A warm, compassionate, and at times lovingly humorous approach to mental illness, Eternal Beauty features another excellent performance from Academy Award nominee Sally Hawkins.
If you’re looking for a British actress to convey meek yet strong, unusual yet centred, not in control yet knowing exactly what she wants, then Sally Hawkins is your go-to person. And she excels as Jane, whose internal thoughts are the focus of Eternal Beauty, the second film from Welsh actor turned writer/director Craig Roberts.
Jane (Hawkins) lives with paranoid schizophrenia and this is her story – a story in which she is the hero, not the victim. Having been abandoned at the altar in her younger years, Jane’s mental health fluctuates; sometimes she can cope perfectly well in her own way, other times she needs to be taken care of until she’s back on her feet again.
While she has difficult relationships with her family, only some of the issues are down to her illness. Others are just as likely to be encountered in any number of families – overbearing mothers, sibling rivalries and jealousy, infidelity – none is peculiar to Jane’s family alone.
The narrative of Eternal Beauty jumps backwards and forwards in time to tell its story, from Jane’s present day situation to times as a younger adult. At first this takes a little effort to keep up with, but gradually everything falls into place for the viewer as we become accustomed to how Jane’s mind is working.
For the film is very much Jane’s perspective. Her state of mind and her lucidity is marked by an evolving colour scheme. Jane’s colour is blue; when she’s coping, her clothes, decor, little accents are a more vivid hue; when she’s struggling with things the colours become much more drab and muted. It certainly gives an impression of how the world seems to Jane. It’s not that her reality is wrong because it’s not like everyone else’s; her reality is just different from others and just as valid, which is recognised by her family and treated as such.
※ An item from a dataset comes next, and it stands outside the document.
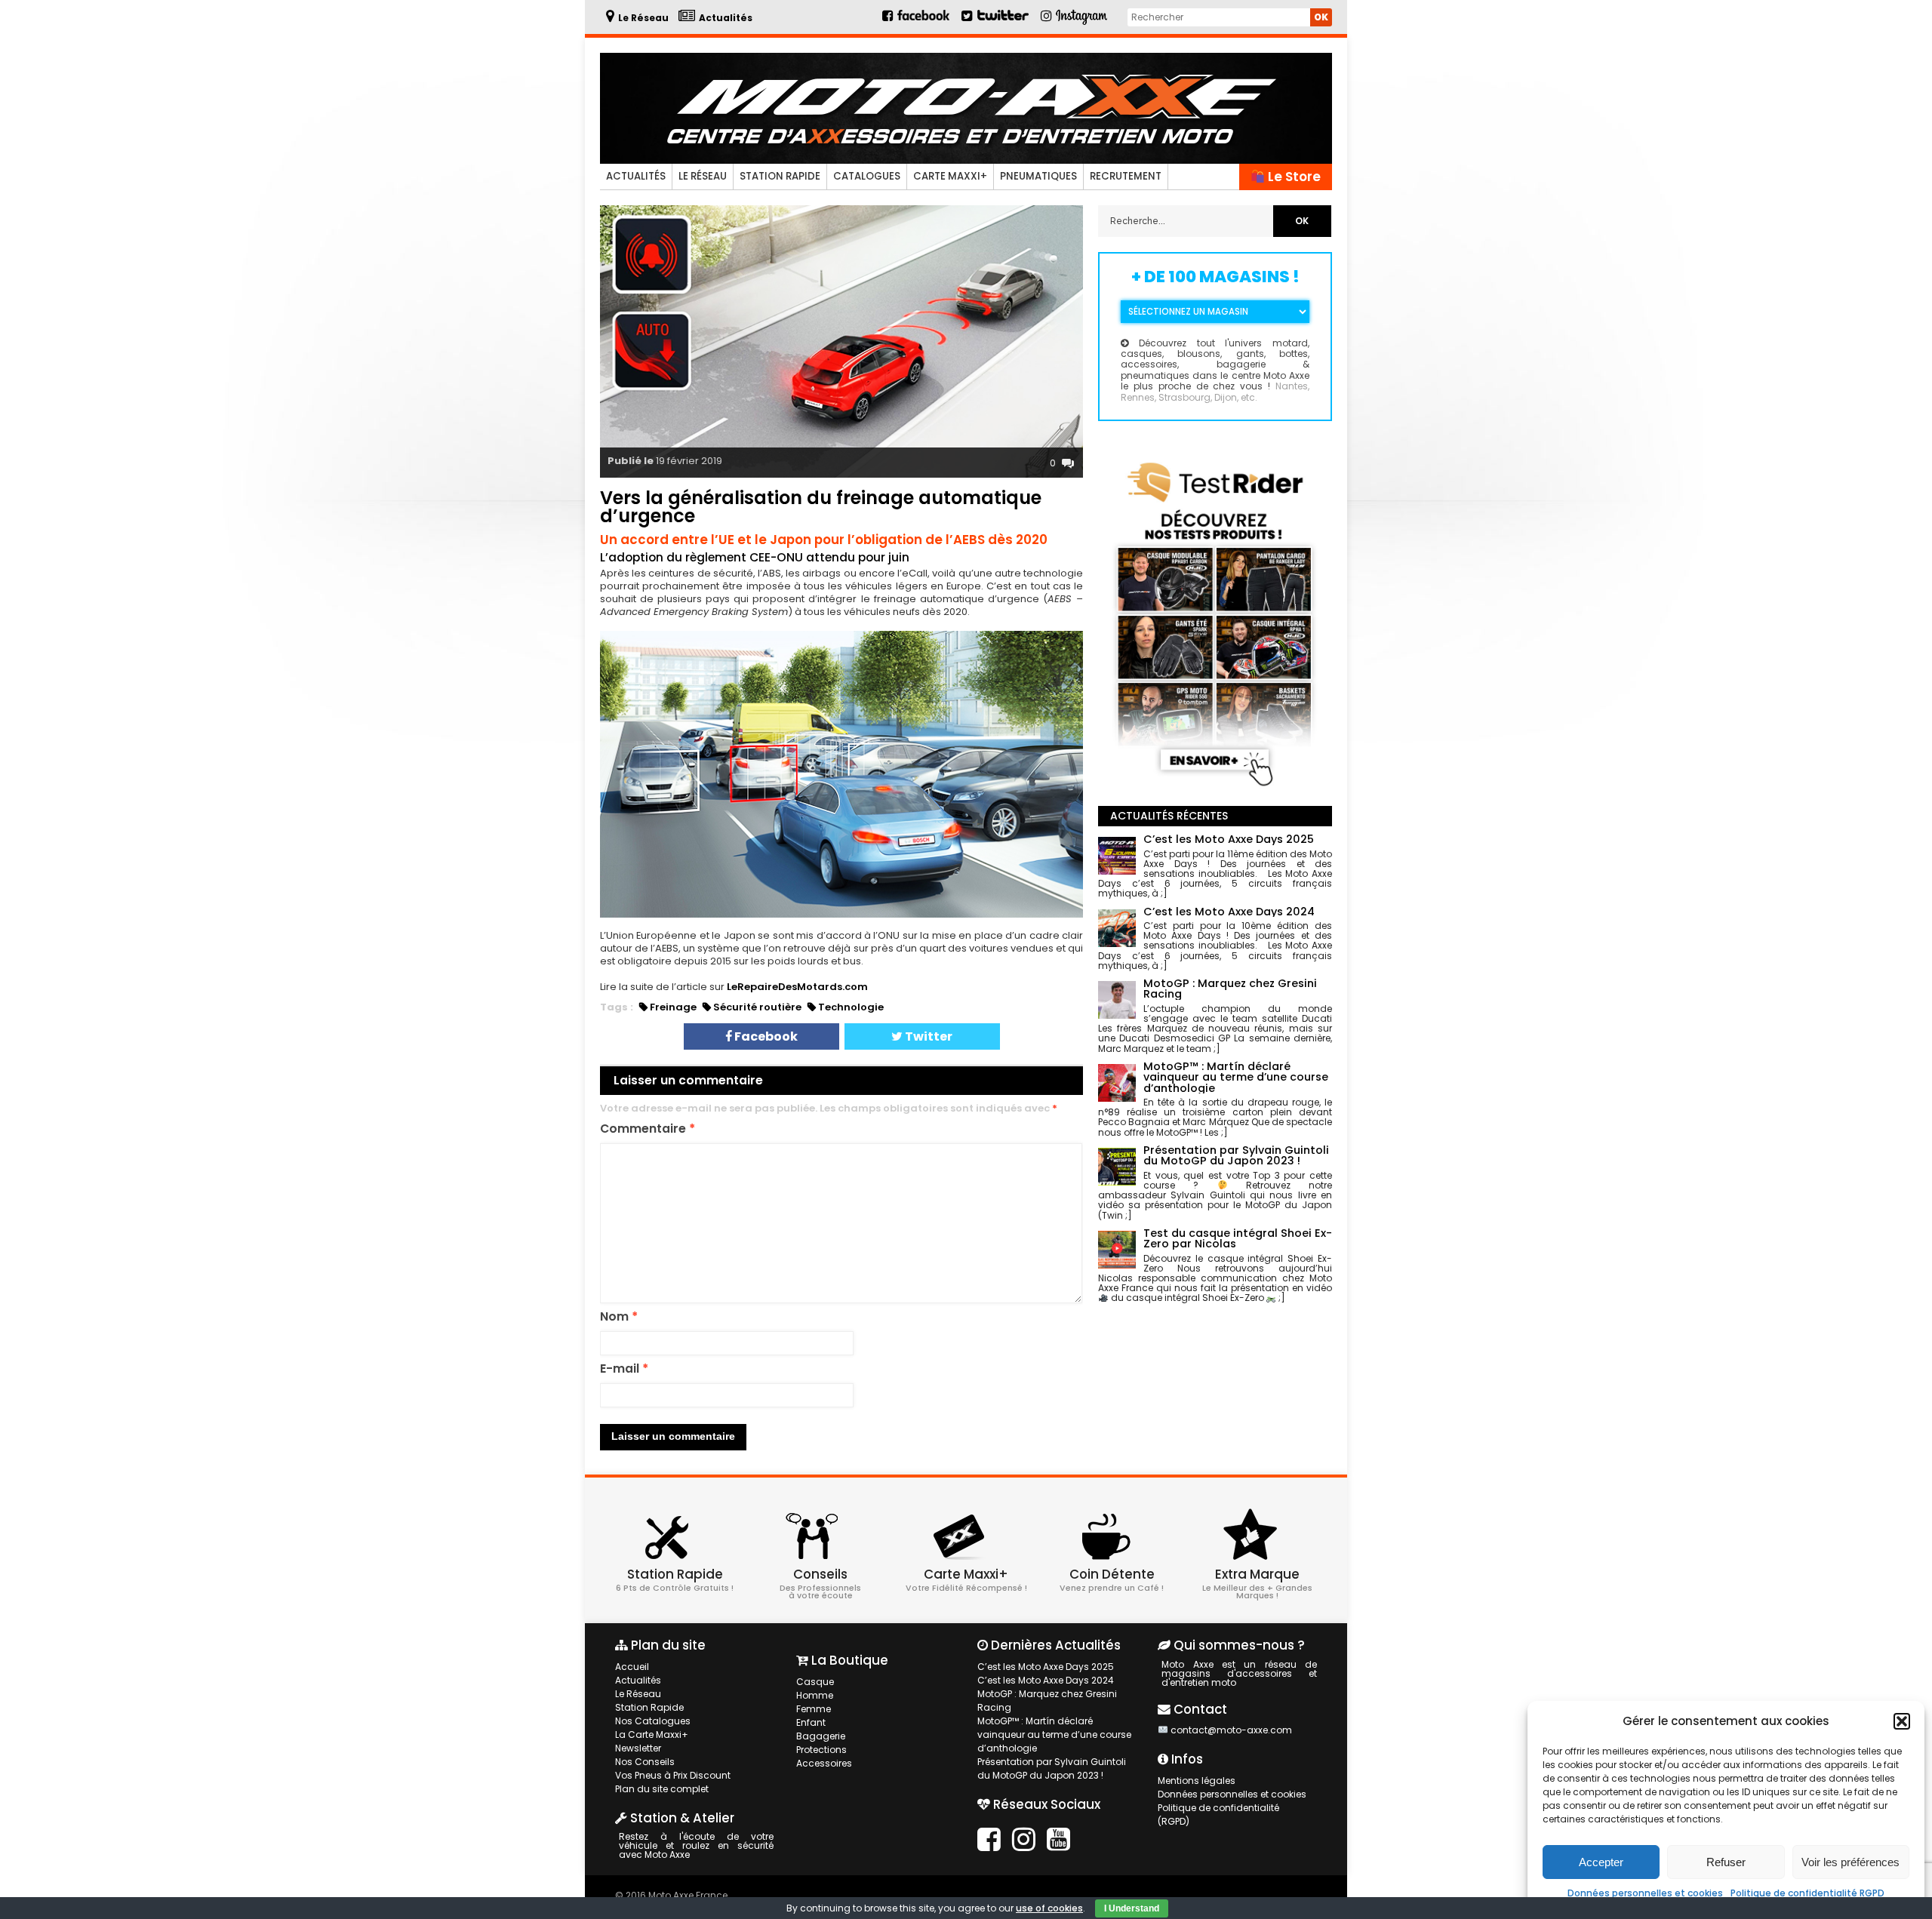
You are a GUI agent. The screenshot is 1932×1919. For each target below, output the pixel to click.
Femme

It doesn’t need to be said that Sally Hawkins captures Jane’s individuality and non-conformity beautifully. There’s really no-one better when it comes to ‘normalising’ eccentricity. She’s surrounded by a cast of characters who are also far from perfect, and who offer various levels of support throughout Jane’s ongoing journey. Worth singling out are Penelope Wilton as the domineering and selfish mother, and Alice Lowe as the most supportive and apparently ‘normal’ of Jane’s sisters. There’s also the additional pleasure of an appearance by David Thewlis as a dubious romantic interest.
There is potential for a little bit of confusion caused by the choice of actors playing the younger characters, I think. There’s no doubt that the casting was done on ability. Morfydd Clark (Saint Maud, The Personal History of David Copperfield) has already proven that she is a Good Actress but it took a while before I realised that she was playing a young Sally Hawkins; and Natalie O’Neill bears little resemblance to a young Billie Piper, Jane’s younger sister Nicola. Alice Lowe’s junior self Elysia Welch is the only one whose resemblance is clear.
That aside, Eternal Beauty is a film which takes a warm and compassionate approach to someone with mental illness. Director Craig Roberts has noted that he has personal experience of being around someone with an illness such as Jane’s, and the filmmakers worked closely with an expert to ensure that the portrayal of her schizophrenia was as accurate as possible.
Eternal Beauty presents a refreshing and empathetic look at mental illness in which the humour does not poke fun at the protagonist. When we laugh, it is with Jane, not at her.